If you download the new mobile app, 'yo' can mean anything you want it to mean, apparently.
It bills itself as 'the simplest and most efficient communication tool in the world.'
And goes on to state:' Yo is a single-tap zero character communication tool. Yo is everything and anything, it all depends on you, the recipient and the time of the Yo.'
As I write this, it has had over 100,000 downloads from Google Play and is No.9 in the (free apps) iTunes charts.
'I'm finally living again' says Samthestreetsurfer123 in a customer review on iTunes...
'For the longest time I was in a slump, my budget was very tight, my marriage was falling apart, my kids were against me, I lost my job, my dog died, I crashed my car, and I had just gotten kicked off of my local basketball team. I lost my will to live, and then I found 'YO'.'
According to AdWeek, the app launched as an April Fool's joke.
It has (in the last week) raised $1m in seed funding from CEO of Mobli, Moshe Hogeg’s angel fund.
And now it has been hacked by college students, with one of them landing themselves a job with the company.
So what do I say to this new app?
'Yo!@*?!'
(Hey, it can mean anything I want it to mean, right?)

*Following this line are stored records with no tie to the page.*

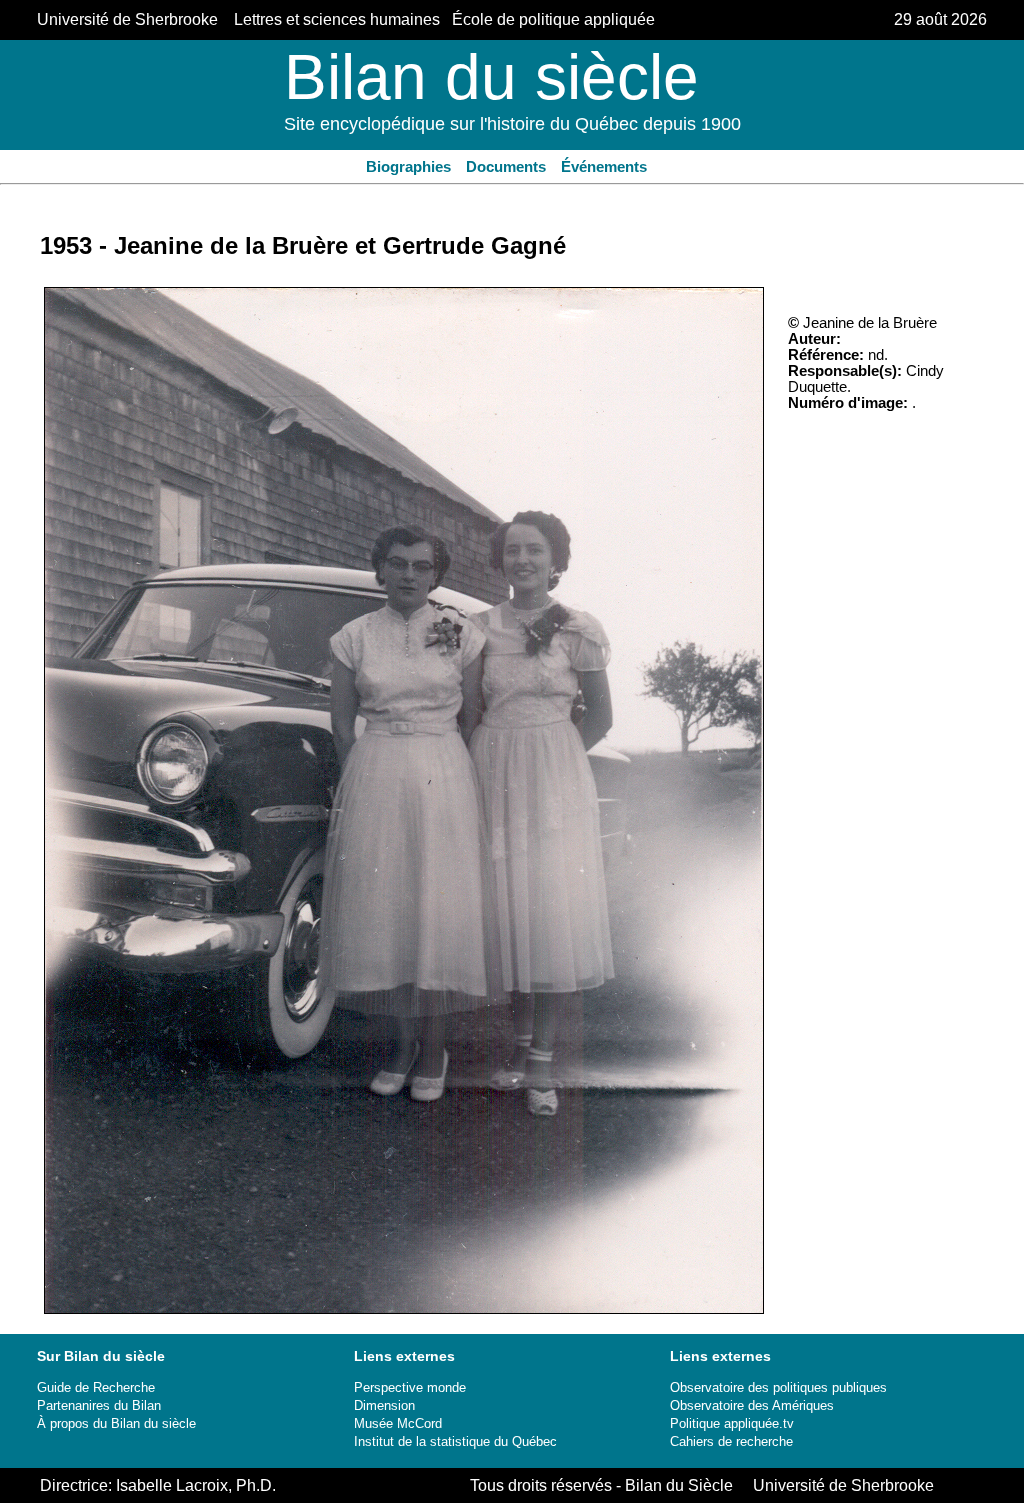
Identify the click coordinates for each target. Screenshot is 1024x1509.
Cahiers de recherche (731, 1441)
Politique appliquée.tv (732, 1423)
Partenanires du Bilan (99, 1405)
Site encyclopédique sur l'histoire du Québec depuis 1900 (512, 124)
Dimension (384, 1405)
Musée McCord (398, 1423)
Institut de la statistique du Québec (455, 1441)
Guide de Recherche (96, 1387)
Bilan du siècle (491, 77)
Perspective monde (410, 1387)
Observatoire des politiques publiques (778, 1387)
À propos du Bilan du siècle (116, 1423)
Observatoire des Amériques (752, 1405)
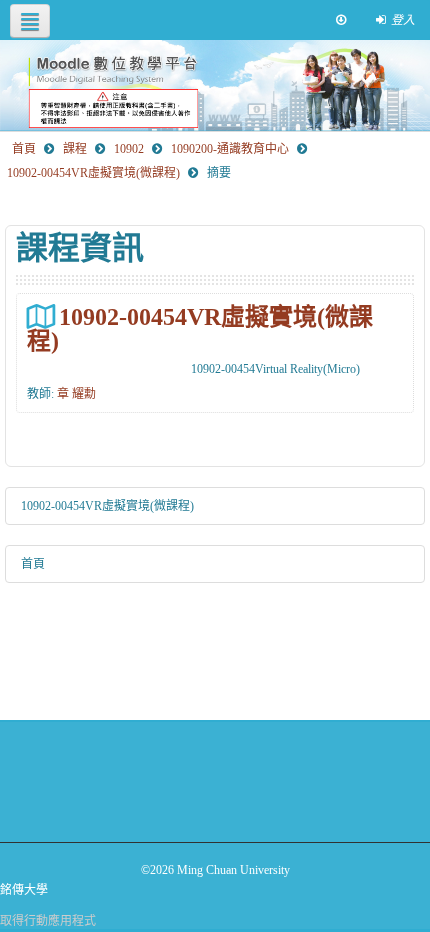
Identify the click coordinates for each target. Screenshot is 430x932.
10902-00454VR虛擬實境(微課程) (200, 328)
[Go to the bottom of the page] (341, 20)
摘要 (219, 173)
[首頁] (215, 85)
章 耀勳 (76, 394)
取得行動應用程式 (48, 921)
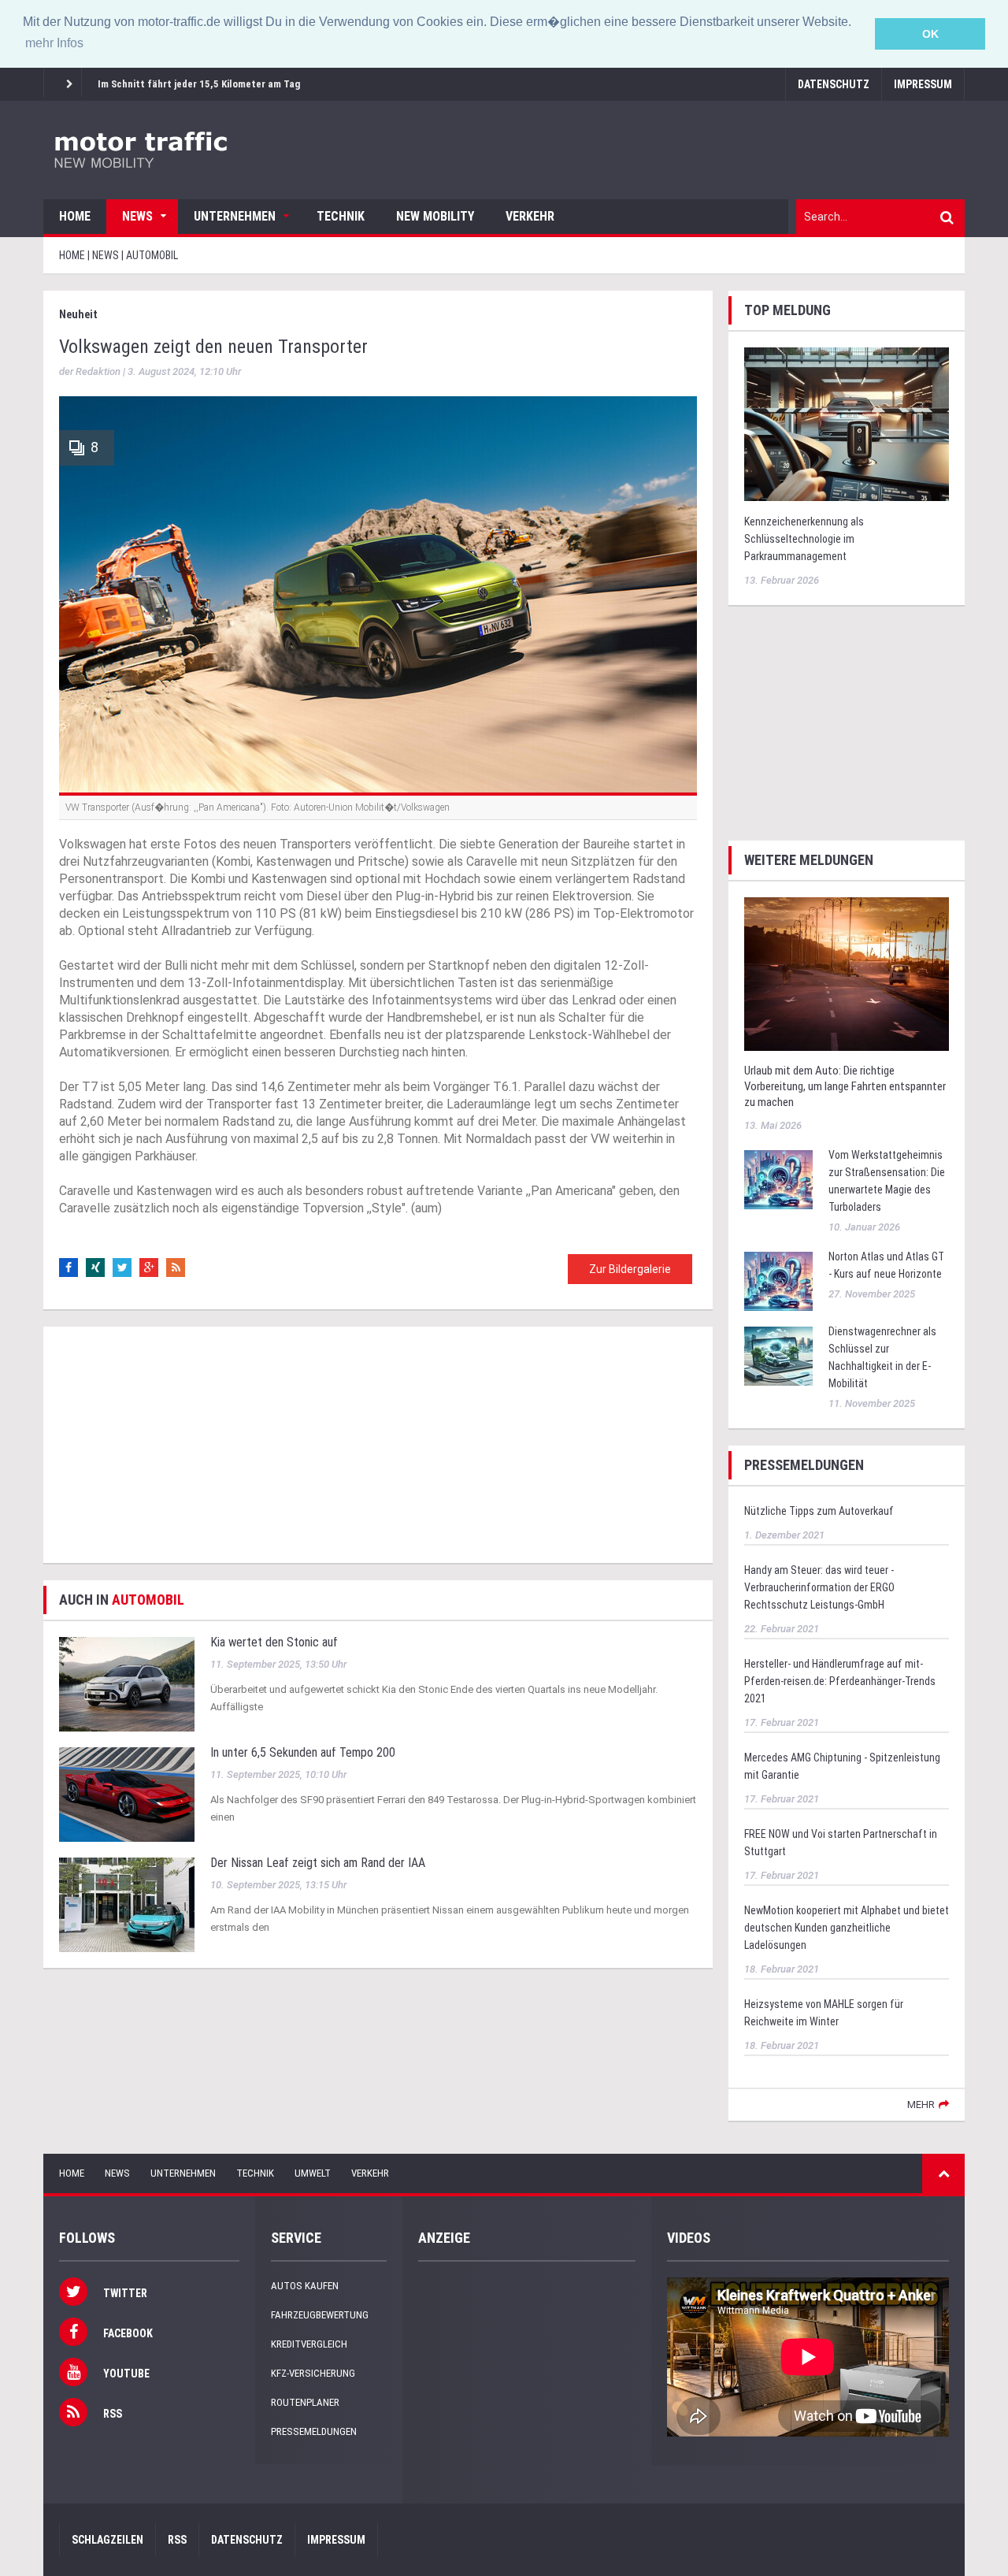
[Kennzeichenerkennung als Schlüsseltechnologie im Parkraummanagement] (846, 423)
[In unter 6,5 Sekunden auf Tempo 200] (127, 1793)
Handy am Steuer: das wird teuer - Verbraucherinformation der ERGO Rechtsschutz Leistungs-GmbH (819, 1587)
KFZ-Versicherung (313, 2373)
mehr (921, 2104)
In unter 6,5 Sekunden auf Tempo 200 (302, 1752)
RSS (177, 2539)
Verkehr (530, 216)
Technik (341, 216)
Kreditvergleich (309, 2344)
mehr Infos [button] (54, 43)
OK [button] (930, 34)
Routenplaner (305, 2402)
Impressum (923, 84)
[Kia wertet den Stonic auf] (127, 1683)
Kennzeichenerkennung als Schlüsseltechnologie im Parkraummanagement (804, 538)
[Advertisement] (378, 1444)
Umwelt (313, 2173)
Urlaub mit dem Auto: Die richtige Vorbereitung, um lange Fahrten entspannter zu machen (845, 1086)
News (137, 216)
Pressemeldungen (314, 2431)
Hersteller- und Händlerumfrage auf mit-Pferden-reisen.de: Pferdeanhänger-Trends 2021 (840, 1681)
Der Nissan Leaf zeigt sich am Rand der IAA (317, 1862)
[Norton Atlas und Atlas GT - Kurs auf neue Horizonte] (778, 1280)
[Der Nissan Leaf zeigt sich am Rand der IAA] (127, 1904)
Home (75, 216)
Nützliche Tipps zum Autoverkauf (819, 1511)
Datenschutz (833, 84)
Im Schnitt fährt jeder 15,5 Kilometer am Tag (199, 84)
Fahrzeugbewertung (320, 2315)
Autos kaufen (305, 2286)
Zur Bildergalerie (630, 1269)
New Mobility (435, 216)
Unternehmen (235, 216)
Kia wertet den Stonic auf (274, 1642)
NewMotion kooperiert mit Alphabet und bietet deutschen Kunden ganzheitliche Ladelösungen (846, 1927)
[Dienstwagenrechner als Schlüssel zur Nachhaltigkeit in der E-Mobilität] (778, 1355)
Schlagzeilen (107, 2539)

Yo is mobile messaging taken to its logical – if ridiculous – conclusion. Yet the app is strangely compelling, and is winning fans in design-savvy tech companies such as Foursquare, Path and Kickstarter, as well as plaudits on and from Robert Scoble, the tech blogger and professional early-adopter most recently famous for wearing Google Glass in the shower. As is fashionable these days, Yo began as a somewhat accidental side-project of another start-up. Yo’s co-founder and chief executive Or Arbel was asked by Moshe Hogeg, chief of image-sharing app Mobli, to make an app with one big button that could call his assistant without having to pick up the phone or compose a text message. Mr Arbel, a former iOS engineer at Mobli, was working on a stealth financial start-up, Stox, and said he didn’t have time. But sometime later, he remembered the single-character text conversations he had over WhatsApp with a friend: ? instead of “how are you doing?” and ! to reply “great”, or simply go back and forth saying “yo”. “We communicated without saying anything,” Mr Arbel said. Eight hours of coding later, he had combined the two into Yo, and shared it with his Stox colleagues. “They all loved the simplicity,” Mr Arbel says, “except one who said this is the stupidest app he’d ever seen.”